Taking only the lines of the data below from the line with "Where should I" to the line with "The image size is (1500, 726).", ends included, write them out exactly and without pictures.

======== Extracted records ========

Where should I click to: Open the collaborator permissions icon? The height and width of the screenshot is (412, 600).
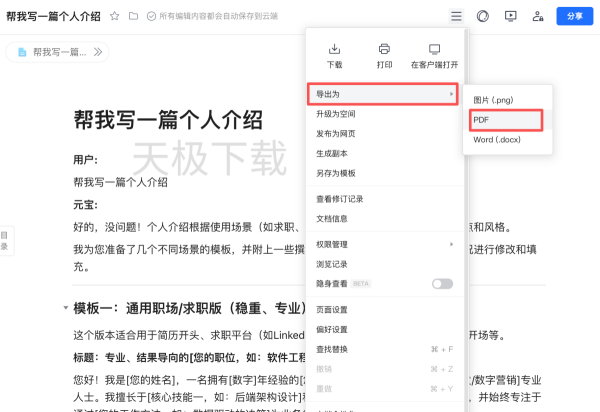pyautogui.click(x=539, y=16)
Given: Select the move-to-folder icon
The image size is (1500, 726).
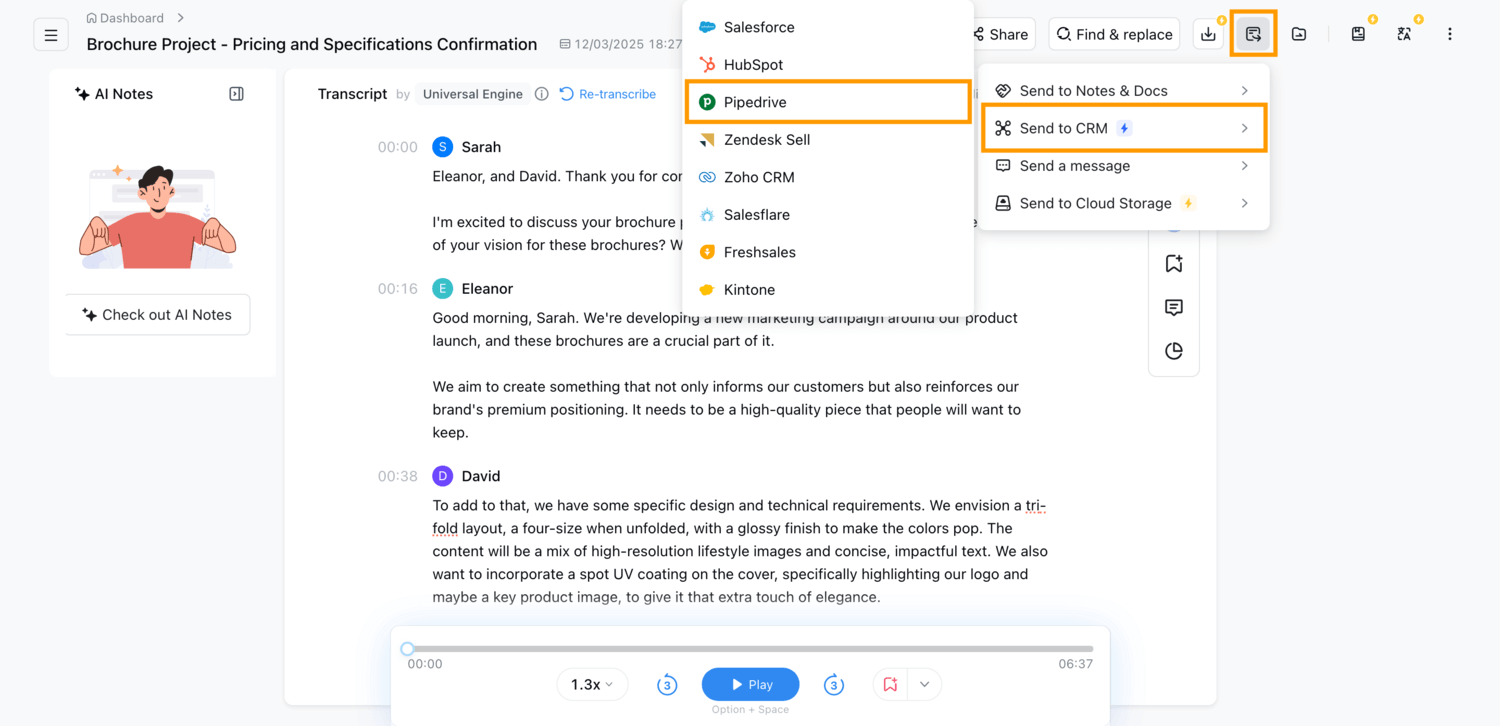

========
======== Extracted records ========

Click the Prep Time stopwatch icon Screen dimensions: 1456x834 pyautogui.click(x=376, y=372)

========
======== Extracted records ========

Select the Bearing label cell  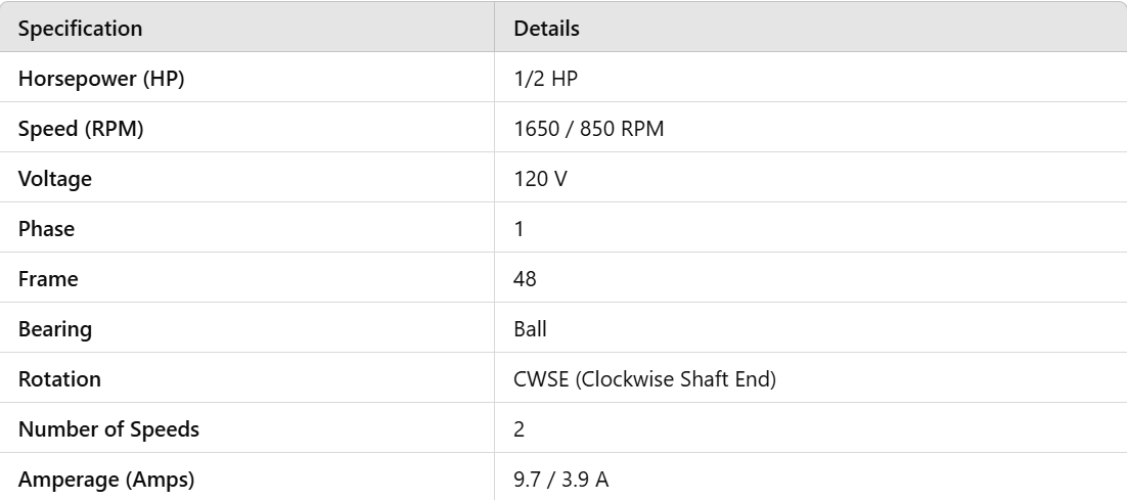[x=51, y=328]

========

• _Expected answer_:
Where should I click to: Open the collaborator permissions icon? The height and width of the screenshot is (412, 600).
pyautogui.click(x=539, y=16)
Given: Select the move-to-folder icon
The image size is (1500, 726).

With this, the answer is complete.